Debate is raging as patriots and democrats argue that development and President Uhuru Kenyatta’s legacy need more and more democracy.

But the conservatives and dictators assert that development and the President’s legacy require the reintroduction of Kanu-style ethnic and executive dictatorship.

When reasonable Kenyans think their President’s association with dictatorship is a tragedy and an insult, the tribalists and sycophants bow to dictatorship as a saviour.

KING REHOBOAM

This debate is similar to the story of King Rehoboam in the Bible. 

King Solomon had just died and his son, Rehoboam, had succeeded him when the people from the 12 tribes of Israel sent a delegation to him, asking him to lessen repression.

The young king sought the counsel of elders, who told him that good governance would secure loyalty.

The king also sought the advice of young people, who told him to promise more burden, terror, exploitation and repression. He said: “My father placed heavy burdens on you; I will make them even heavier. He beat you with whips; I will flog you with bullwhips.”

When he denied the people freedom, 10 tribes rebelled, leaving him with only two tribes, Judah and Benjamin.

DEATE

In Kenya, the debate on whether people should have dictatorship or democracy started at independence.

Mzee Jomo Kenyatta decided he would govern the people with dictatorship, and not democracy.

Kenya would adopt a one-party dictatorship and abandon multiparty democracy.

Opposition parties were banned and leaders jailed or detained.

In 1982, this debate was revisited in response to the crisis of one-party dictatorship, whose hallmarks were terror, torture, detention, silence, fear and ruin.

BULLDOZED

President Daniel arap Moi then bulldozed a castrated and cowed Parliament to bar multiparty democracy by inserting Section 2A into the Constitution, making Kenya a de jure one-party state.

Parliament banned democracy knowing that what the MPs were doing was national suicide, morally wrong, a betrayal of conscience, cowardice and fear that exposed the country to a military coup.

But did one-party dictatorship develop Kenya if dictatorship is the panacea for our underdevelopment? It didn’t.  Indeed, by the time multiparty democracy was restored, the country was in the Intensive Care Unit economically.

DICTATORSHIP FOR DEVELOPMENT

Though dictatorship did not develop us for 55 years, people like Mutahi Ngunyi, David Murathe, Ndindi Nyoro, Prof Peter Kagwanja and many others are demanding dictatorship for development.
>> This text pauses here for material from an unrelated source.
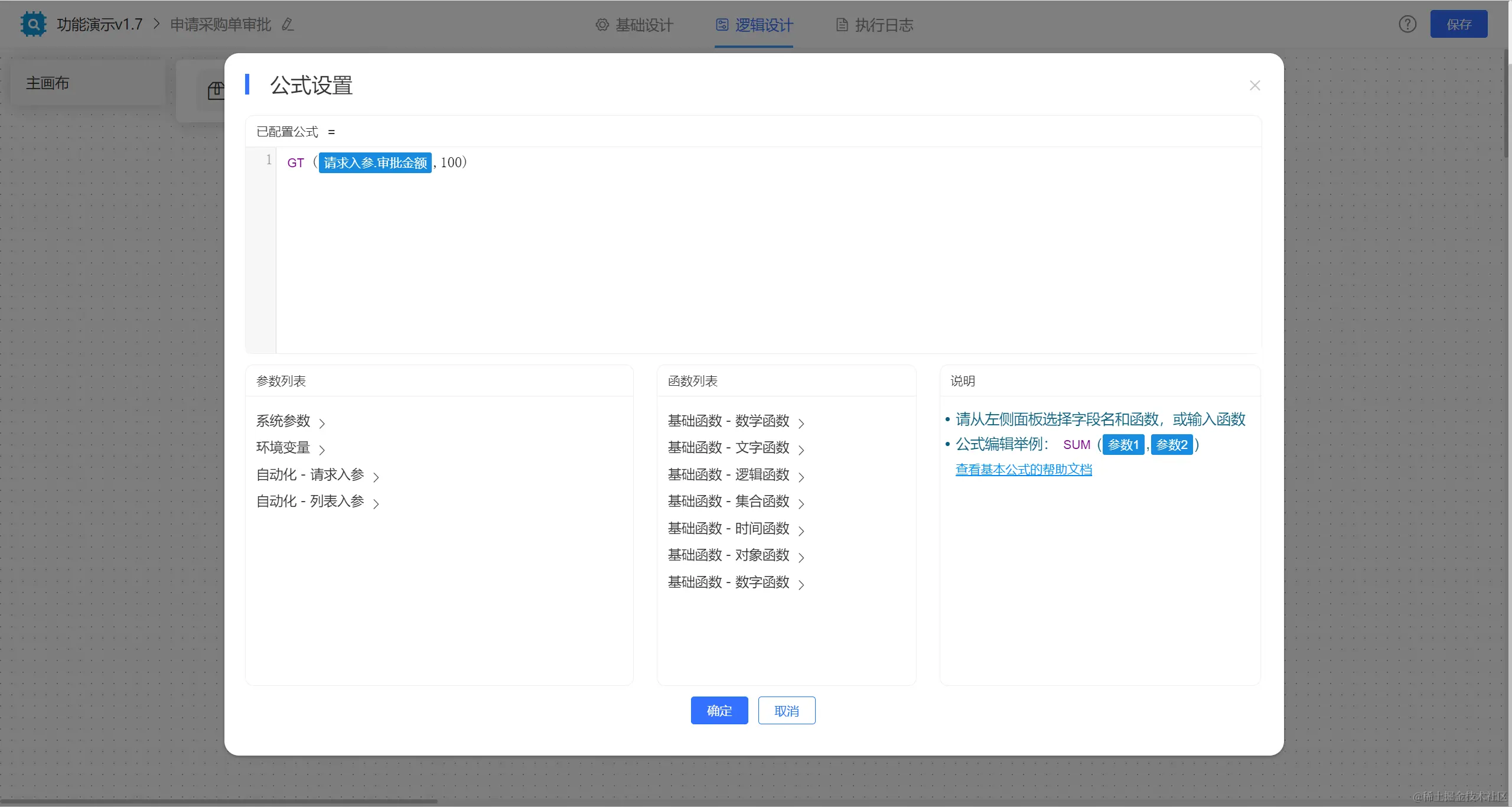
Task: Click the pencil edit icon beside 申请采购单审批
Action: click(x=288, y=25)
They say it is tyranny, not democracy that developed Singapore, South Korea, Malaysia and China.

But did dictatorship develop these countries or make their leaders great?

The teams of Lee Kuan Yew in Singapore and Kim Dae-jung in South Korea never glorified dictatorship.

Instead, they advanced democracy and accountability and prosecuted corrupt leaders such as Cabinet minister Teh Cheang-wan of Singapore and presidents Park-Geun-hye, Chun-Doo-Hywan, Roh Tae-Woo and Roh Moo hyun of South Korea.

CHINESE COMMUNISM

They also put to proper use aid from America, given to forestall the spread of Chinese communism.

Unlike Kenya, they also ensured that negative ethnicity did not divide their people into tribal enclaves. 

A former South Korean president committed suicide rather than undergo trial for corruption. It is incorruption not dictatorship that propelled the Asian Tiger economies into the First World.

Under social democracy, Scandinavian countries have developed and made themselves the happiest societies in the world.

Why do we not look up to them as models of development? Because social democracy will not tolerate corruption, dictatorship and leadership for self-gain.

To develop, Kenya does not need dictatorship. It needs social democracy. It needs no dictatorship, negative ethnicity and corruption, but democracy.